The "open barn door" is a common occurrence on any playground so you wouldn't think this would be a life shattering moment for me.  It probably wouldn't have been except that it was chronic issue in my young life.  In order to understand where we're headed today you must first understand that I was kind of a chubby kid.  Okay I'm kind of a chubby adult too and I'm good with that...now.  My zipper was positionally challenged because my shorts were too small.  My shorts were too small because my stomach was too big.  My mom had been teaching me hold in my stomach but I hadn't quite mastered this intro to belly hiding technique.
So what does any of this have to do with cheering up?  Weight is on everyone's mind all the time.  We see what we're supposed to look like on TV, in magazines, and on the dummies that display the outfitses we want buy in the stores we shop at (The same outfits are on the manikin's too).  If it's true that the average person is overweight in our country today than it means that the average cancer fighter is or was overweight as well.  So here's today's good news for you hard core chemo-heads out there.

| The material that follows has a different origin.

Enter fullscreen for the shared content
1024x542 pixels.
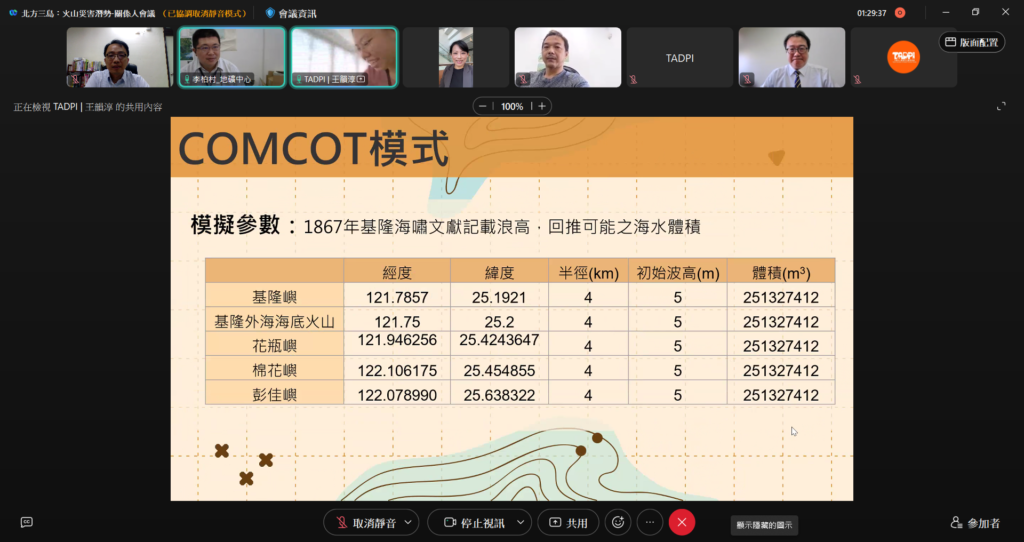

Sure you'll have nausea at times and even the smell of food may send you running head first to the porcelain throne.  Of course there are going to be times that just getting out of bed will make your stomach feel like you just got off a roller coaster but there is a bright side.  You, like I, will not have to worry about the curse of the fallen zipper.  You don't need to stress over "sucking it in" to get those jeans on.  Truth is you're biggest problem will be tightening down that belt another notch cuz those jeans you bought a year ago promising yourself that you would fit into that size again some day are now just a little too big.


Some of you may be thinking to yourself, how can he talk like this.  Let me remind you that when life hands you lemons you make lemonade.  Since lemonade will make most caner fighters throw up I say when life injects you with chemo that makes you really sick go shopping and find an outfit you always thought wouldn't fit your body type!
The point is this.  Find the bright side in every dark thing you're going through and Cheer Up you may getting nauseous lot more lately but you won't have to spend $22 a week plus food to Jenny Craig to shed those extra LBS!